I had the box of the carriage (a smart vehicle that would have done credit to the ring), and found the gentleman by my side very communicative. He named the owners of the pretty mansions and lawns visible on the other side of the river: they appear almost all to be merchants, who have made their fortunes in the city. In the like manner, though the air of the town is extremely fresh and pure to a pair of London lungs, the Cork shopkeeper is not satisfied with it, but contrives for himself a place (with an euphonious name, no doubt) in the suburbs of the city. These stretch to a great extent along the beautiful, liberal-looking banks of the stream.

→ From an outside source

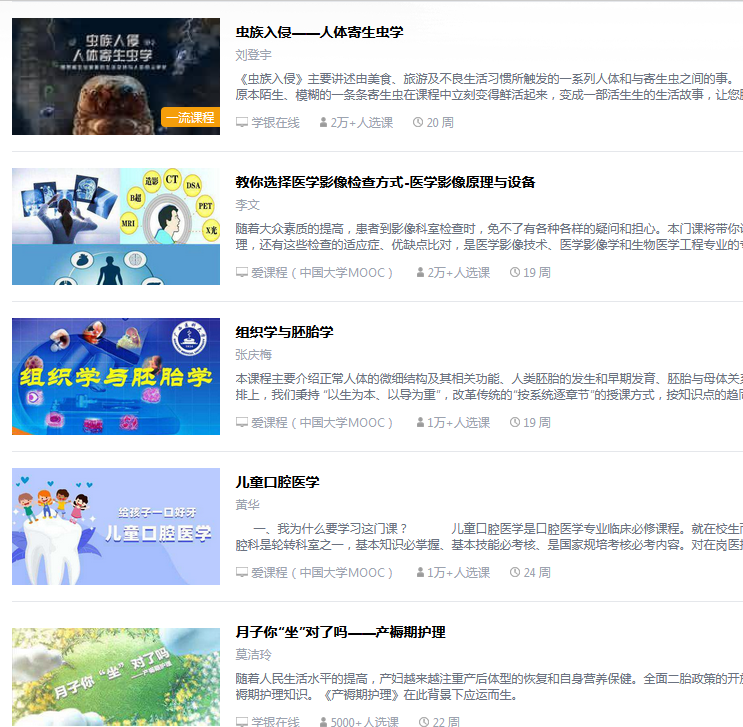
Task: Select the 儿童口腔医学 course title
Action: tap(277, 482)
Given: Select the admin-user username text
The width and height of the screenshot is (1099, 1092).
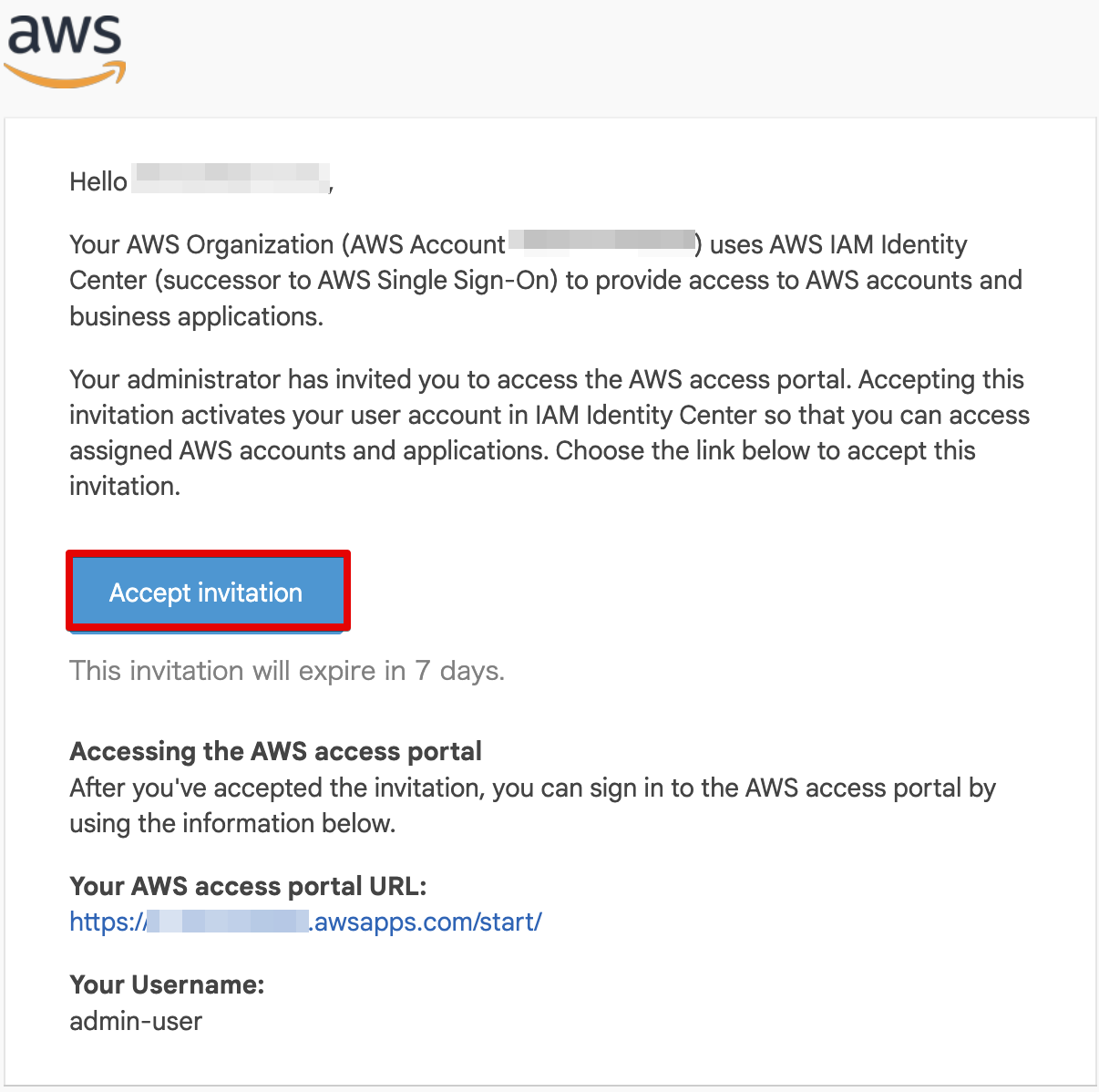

I asked the man about the Temperance, and whether he was a temperance man? He replied by pulling a medal out of his waistcoat pocket, saying that he always carried it about with him for fear of temptation. He said that he took the pledge two years ago, before which time, as he confessed, he had been a sad sinner in the way of drink. ‘I used to take,’ said he, ‘from eighteen to twenty glasses of whisky a day; I was always at the drink; I’d be often up all night at the public; I was turned away by my present master on account of it;’—and all of a sudden he resolved to break off. I asked him whether he had not at first experienced ill-health from the suddenness of the change in his habits: but he said—and let all persons meditating a conversion from liquor remember the fact—that the abstinence never affected him in the least, but that he went on growing better and better in health every day, stronger and more able of mind and body.

The man was a Catholic, and in speaking of the numerous places of worship along the road as we passed, I’m sorry to confess, dealt some rude cuts with his whip regarding the Protestants. Coachman as he was, the fellow’s remarks seemed to be correct; for it appears that the religious world of Cork is of so excessively enlightened a kind, that one church will not content one pious person; but that, on the contrary, they will be at Church of a morning, at Independent Church of an afternoon, at a Darbyite congregation of an evening, and so on, gathering excitement or information from all sources by which they could come at it. Is not this the case? are not some of the ultra-serious as eager after a new preacher, as the ultra-worldly for a new dancer? don’t they talk and gossip about him as much? Though theology from the coach-box is rather questionable (after all, the man was just as much authorised to propound his notions as many a fellow from an amateur pulpit), yet he certainly had the right here, as far as his charge against certain Protestants went.

The reasoning from it was quite obvious, and I’m sure was in the man’s mind, though he did not utter it, as we drove by this time into the convent gate. ‘Here,’ says coachman, ‘is our church. I don’t drive my master and mistress from church to chapel, from chapel to conventicle, hunting after new preachers every Sabbath. I bring them every Sunday and set them down at the same place, where they know that everything they hear must be right. Their fathers have done the same thing before them; and the young ladies and gentlemen will come here too; and all the new-fangled doctors and teachers may go roaring through the land, and still here we come regularly, not caring a whit for the vagaries of others, knowing that we ourselves are in the real old right original way.’

I am sure this was what the fellow meant by his sneer at the Protestants, and their gadding from one doctrine to another; but there was no call and no time to have a battle with him, as by this time we had entered a large lawn covered with haycocks, and prettily, as I think, ornamented with a border of blossoming potatoes, and drove up to the front door of the convent. It is a huge old square house, with many windows, having probably been some flaunting squire’s residence; but the nuns have taken off somewhat from its rakish look, by flinging out a couple of wings, with chapels, or buildings like chapels, at either end.